Lo que se vivió en la playa de Dunkerque (Francia) durante la segunda guerra mundial fue un episodio decisivo: en mayo de 1940, el gobierno británico lograba rescatar a cientos de miles de soldados varados en las orillas del Canal de la Mancha con una evacuación por mar de resultado improbable debido al bajo nivel de las aguas y al ataque constante de las tropas nazis.

Como el director de cine Christopher Nolan tiende a recordar en sus entrevistas, esta no fue una hazaña bélica, sino una lucha por sobrevivir. Por eso, la película “Dunkerque” luce pocos diálogos, pocas risas y poco sentimentalismo. No había espacio para ello.

En lugar se aprecia la banda sonora que imaginó Hans Zimmer. El compositor es un maestro de lo sensorial, y en Dunkerque relucen, por encima de todo, los cascotes de barcos, la sangre bombeando en los oídos, largos silbidos y un estruendo final.

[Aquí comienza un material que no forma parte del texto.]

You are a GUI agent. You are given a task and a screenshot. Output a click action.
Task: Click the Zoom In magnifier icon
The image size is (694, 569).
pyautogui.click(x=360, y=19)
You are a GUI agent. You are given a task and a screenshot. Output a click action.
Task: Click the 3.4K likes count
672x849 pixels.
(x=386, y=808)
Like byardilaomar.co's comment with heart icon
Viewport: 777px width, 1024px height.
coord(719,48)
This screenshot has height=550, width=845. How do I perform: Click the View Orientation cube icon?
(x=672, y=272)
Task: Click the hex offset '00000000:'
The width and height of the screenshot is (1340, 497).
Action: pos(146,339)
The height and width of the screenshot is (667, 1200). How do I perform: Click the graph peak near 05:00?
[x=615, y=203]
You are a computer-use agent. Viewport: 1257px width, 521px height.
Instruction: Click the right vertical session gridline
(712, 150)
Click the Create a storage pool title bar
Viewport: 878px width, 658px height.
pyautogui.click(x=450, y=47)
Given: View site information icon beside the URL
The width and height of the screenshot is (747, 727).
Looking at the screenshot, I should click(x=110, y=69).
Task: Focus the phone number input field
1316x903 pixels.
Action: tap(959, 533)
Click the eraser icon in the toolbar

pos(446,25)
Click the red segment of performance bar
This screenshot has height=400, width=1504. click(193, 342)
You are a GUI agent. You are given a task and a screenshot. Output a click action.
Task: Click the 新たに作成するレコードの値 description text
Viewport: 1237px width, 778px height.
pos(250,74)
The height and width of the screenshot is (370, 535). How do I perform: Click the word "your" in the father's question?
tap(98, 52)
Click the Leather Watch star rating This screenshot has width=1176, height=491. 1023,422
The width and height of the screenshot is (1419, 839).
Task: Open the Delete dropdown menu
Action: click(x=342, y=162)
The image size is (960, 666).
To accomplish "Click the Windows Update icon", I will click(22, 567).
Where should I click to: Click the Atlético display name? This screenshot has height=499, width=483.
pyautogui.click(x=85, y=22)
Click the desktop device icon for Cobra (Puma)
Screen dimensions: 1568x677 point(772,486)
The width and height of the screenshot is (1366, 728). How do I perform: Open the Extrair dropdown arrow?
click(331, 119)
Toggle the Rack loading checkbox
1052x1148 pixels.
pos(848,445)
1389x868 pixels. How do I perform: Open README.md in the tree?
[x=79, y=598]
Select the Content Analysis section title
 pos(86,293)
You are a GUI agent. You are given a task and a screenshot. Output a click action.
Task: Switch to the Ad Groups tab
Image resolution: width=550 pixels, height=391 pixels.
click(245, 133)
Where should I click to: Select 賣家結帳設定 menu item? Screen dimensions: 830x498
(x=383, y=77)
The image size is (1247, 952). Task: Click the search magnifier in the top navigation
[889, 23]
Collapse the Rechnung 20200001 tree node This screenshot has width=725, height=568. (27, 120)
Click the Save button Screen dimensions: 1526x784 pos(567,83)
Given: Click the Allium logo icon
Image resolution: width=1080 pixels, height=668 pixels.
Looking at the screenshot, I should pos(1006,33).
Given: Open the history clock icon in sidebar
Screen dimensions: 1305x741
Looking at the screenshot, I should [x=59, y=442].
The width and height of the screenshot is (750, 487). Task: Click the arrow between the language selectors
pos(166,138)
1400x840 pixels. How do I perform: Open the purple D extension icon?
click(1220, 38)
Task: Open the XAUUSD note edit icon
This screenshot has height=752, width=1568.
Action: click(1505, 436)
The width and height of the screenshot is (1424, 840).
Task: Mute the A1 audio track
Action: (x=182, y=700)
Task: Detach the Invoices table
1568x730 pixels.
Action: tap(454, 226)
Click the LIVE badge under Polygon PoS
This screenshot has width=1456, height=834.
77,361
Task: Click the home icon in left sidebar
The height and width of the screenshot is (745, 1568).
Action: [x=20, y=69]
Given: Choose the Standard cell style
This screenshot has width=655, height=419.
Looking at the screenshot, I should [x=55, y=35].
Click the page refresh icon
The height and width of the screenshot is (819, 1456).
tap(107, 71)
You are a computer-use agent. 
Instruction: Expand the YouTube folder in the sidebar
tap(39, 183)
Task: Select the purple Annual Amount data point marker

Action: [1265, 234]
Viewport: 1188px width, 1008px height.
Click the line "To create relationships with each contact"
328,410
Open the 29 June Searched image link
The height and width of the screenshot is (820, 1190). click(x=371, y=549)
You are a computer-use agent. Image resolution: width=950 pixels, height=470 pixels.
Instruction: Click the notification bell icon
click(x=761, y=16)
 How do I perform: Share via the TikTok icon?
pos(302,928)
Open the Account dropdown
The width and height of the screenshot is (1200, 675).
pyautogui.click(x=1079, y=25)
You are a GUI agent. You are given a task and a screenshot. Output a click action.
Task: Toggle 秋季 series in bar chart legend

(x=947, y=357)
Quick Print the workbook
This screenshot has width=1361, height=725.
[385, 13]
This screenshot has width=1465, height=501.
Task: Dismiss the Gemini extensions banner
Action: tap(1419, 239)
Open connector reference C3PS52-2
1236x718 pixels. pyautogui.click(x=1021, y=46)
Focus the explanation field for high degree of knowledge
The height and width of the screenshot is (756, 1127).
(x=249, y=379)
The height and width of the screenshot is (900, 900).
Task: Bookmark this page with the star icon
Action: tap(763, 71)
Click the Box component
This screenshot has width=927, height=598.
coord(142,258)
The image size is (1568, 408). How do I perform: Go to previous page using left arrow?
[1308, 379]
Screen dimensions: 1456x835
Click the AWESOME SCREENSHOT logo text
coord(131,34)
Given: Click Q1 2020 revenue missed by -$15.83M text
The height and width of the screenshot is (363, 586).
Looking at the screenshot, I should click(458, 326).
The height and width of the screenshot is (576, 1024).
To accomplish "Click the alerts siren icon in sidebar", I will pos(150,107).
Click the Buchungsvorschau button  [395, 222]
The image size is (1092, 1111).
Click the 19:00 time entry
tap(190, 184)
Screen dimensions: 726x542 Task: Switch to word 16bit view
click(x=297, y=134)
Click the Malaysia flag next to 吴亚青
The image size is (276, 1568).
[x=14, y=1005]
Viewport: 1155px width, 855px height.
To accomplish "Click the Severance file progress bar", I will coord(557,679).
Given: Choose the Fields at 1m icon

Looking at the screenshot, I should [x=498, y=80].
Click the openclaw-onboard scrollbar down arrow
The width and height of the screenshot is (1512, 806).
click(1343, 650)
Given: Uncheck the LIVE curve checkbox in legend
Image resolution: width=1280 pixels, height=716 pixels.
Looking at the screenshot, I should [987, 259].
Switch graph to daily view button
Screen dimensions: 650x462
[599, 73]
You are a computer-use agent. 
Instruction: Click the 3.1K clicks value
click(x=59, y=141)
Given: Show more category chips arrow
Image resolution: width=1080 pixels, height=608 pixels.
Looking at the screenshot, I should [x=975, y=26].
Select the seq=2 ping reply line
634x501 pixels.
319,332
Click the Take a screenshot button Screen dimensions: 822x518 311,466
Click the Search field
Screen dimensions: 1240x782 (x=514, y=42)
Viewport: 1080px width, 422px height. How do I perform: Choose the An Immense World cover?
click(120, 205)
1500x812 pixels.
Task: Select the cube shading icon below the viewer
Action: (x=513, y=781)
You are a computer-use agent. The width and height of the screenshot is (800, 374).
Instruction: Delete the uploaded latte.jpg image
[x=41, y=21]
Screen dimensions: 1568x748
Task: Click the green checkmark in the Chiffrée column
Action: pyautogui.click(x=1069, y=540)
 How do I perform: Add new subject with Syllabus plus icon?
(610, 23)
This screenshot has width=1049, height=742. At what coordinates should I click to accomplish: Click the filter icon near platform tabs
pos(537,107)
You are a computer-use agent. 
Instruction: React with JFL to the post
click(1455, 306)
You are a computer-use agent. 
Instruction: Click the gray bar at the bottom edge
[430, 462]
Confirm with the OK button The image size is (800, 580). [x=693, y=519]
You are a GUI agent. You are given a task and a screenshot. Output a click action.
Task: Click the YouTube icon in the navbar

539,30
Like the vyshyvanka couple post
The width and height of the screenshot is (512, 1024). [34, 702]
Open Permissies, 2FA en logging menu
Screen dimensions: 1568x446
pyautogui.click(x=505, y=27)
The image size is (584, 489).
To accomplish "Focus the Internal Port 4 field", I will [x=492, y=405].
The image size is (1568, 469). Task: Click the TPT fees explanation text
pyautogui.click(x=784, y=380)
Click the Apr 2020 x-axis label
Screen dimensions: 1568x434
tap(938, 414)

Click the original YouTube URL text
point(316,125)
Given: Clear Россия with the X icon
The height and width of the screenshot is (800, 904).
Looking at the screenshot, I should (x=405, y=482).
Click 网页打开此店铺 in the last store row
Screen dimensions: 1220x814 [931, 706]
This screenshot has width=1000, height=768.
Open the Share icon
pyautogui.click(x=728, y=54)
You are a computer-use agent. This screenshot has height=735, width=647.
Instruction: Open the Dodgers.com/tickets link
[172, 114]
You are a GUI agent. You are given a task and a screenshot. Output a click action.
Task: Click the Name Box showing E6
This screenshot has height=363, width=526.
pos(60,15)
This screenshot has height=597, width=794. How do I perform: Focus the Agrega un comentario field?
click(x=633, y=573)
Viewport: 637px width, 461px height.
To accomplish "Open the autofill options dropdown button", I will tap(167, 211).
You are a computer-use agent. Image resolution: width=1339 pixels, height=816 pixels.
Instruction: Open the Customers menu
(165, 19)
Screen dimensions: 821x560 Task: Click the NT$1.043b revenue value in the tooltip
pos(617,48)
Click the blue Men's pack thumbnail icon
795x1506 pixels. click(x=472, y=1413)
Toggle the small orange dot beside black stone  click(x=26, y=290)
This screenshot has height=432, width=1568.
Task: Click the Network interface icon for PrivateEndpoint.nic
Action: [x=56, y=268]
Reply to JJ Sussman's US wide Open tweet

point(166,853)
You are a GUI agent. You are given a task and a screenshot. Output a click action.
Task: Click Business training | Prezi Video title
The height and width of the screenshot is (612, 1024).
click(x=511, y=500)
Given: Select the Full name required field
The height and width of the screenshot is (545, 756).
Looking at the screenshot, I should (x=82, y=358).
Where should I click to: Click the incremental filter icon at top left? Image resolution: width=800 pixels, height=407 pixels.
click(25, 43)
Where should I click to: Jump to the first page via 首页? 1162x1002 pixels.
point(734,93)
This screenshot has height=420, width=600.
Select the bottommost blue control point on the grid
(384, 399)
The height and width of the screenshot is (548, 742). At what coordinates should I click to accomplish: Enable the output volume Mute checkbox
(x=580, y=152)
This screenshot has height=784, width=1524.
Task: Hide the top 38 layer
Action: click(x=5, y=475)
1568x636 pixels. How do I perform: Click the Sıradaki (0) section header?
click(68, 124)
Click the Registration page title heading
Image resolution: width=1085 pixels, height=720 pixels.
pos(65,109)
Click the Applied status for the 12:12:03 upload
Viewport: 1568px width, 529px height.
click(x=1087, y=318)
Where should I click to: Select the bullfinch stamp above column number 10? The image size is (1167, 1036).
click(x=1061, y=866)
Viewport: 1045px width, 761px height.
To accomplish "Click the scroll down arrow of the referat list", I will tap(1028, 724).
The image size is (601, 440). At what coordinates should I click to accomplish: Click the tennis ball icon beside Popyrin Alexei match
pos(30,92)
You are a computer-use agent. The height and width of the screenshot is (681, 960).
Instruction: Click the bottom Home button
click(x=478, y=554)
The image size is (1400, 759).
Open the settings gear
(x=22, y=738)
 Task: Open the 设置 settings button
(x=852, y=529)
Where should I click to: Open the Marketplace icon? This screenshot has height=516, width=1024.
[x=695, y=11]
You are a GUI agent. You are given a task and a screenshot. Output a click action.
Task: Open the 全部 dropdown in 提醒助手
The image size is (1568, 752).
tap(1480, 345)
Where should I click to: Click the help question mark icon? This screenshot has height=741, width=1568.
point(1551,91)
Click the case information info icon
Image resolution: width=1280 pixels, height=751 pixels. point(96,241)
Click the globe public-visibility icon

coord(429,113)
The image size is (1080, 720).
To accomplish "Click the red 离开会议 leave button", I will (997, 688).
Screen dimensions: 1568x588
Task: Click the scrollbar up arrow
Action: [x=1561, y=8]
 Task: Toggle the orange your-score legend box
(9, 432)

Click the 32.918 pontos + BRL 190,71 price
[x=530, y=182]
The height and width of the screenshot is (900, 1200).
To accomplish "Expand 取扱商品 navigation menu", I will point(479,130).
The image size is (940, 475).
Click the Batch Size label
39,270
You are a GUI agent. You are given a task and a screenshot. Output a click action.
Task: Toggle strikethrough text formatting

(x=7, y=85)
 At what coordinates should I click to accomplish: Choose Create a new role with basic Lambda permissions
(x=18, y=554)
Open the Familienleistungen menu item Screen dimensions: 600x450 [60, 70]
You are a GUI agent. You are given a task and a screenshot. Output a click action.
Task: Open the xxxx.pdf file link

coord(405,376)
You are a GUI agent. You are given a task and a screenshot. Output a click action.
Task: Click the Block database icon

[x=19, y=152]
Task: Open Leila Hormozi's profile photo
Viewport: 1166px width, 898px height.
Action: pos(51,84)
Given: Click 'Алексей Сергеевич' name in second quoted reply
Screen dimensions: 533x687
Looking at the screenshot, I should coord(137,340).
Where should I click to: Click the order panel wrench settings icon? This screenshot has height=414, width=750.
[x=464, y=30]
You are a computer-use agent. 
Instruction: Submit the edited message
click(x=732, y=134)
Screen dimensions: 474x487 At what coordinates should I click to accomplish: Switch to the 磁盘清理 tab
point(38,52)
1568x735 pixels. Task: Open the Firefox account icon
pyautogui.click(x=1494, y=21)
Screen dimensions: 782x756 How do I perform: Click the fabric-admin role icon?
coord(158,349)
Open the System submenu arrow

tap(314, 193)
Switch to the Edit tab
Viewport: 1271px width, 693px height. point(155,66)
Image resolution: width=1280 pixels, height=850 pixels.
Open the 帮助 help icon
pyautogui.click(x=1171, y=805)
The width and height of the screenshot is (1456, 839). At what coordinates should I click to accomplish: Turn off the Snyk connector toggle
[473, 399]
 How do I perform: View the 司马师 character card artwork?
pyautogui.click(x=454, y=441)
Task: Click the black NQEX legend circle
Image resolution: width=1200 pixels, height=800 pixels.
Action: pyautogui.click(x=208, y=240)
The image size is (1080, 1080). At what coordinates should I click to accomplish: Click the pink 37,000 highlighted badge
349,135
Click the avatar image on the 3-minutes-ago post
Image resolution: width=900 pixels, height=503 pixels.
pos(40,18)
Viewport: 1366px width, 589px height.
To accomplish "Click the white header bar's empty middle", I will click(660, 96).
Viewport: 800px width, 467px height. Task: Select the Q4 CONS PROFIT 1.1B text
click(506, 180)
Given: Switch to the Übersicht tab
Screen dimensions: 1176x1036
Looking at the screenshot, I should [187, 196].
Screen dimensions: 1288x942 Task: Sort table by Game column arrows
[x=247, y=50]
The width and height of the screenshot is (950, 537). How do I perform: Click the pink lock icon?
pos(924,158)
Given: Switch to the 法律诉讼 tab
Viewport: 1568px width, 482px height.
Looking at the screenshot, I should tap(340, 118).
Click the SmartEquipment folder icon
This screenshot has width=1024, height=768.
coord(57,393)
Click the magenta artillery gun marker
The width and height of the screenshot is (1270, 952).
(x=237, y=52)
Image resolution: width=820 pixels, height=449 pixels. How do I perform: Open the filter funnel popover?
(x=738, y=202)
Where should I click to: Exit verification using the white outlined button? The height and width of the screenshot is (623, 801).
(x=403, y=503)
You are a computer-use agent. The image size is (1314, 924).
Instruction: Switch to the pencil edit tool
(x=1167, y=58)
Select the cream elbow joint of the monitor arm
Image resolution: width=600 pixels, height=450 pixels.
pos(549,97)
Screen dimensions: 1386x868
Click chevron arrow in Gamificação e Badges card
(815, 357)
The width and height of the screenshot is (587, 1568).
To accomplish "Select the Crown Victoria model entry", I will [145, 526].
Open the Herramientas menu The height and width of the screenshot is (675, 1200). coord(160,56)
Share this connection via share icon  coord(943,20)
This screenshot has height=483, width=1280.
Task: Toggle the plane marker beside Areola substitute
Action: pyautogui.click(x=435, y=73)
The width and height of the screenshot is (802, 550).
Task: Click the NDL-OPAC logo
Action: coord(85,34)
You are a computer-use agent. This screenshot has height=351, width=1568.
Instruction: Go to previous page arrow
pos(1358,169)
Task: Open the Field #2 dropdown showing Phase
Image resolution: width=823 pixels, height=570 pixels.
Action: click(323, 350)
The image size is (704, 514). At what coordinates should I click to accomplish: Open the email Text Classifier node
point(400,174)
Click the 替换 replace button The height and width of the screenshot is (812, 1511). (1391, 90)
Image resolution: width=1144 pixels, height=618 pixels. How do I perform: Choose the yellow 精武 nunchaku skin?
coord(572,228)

Pero, ¿qué es Dunkerque más allá de este primer contacto? Un homenaje, quizás, si se sabe que el abuelo del director fue un militar fallecido en las mismas aguas. Por este motivo, la película se reviste de un tono respetuoso, sobrio y patriótico.

Pocos experimentos narrativos y mucho patriotismo. Hasta este punto, todo bien. Las películas bélicas suelen seguir ese camino. Se refuerza el horror vivido, la barbarie de muchos, el heroísmo de unos cuantos.

En Dunkerque, el espectador puede apreciar como el gobierno británico movilizó a varias embarcaciones civiles para llegar hasta donde los buques de guerra no podían. Más de 850 marineros cruzaron el Canal en sus lanchas y barquitos familiares para llevarse a los soldados de la costa. En uno de estos navíos es donde Christopher Nolan suelta toda la carga sentimental. Hombres altruistas que se enfrentaban a las inclemencias del mar y de los cazas nazis para salvar a sus compatriotas. 

¿Y qué hay de la parte histórica? En la película de Nolan, la batalla de Dunkerque fue una batalla exclusivamente británica. Se obvian los 120.000 franceses que fueron evacuados al lado de los 200.000 británicos, se borra el carácter franco-británico de la empresa para convertirlo en un hecho simplemente británico. Se simplifica todo hasta darle un tono caricaturesco. Es historia plana, sin lateralidad, sin fondo.

De la misma forma se olvida que varios batallones que formaban parte del ejército británico eran indios (venidos desde el otro lado del planeta para salvar a la metrópolis). Una tergiversación que raya en lo escandaloso.

Sin embargo, la película se deja ver, impresiona muchas veces, debido al impacto de las imágenes. Por eso a “Dunkerque” se le puede llamar una película histórica sin historia y con mucho espectáculo. O mejor todavía: la posverdad del cine anglosajón.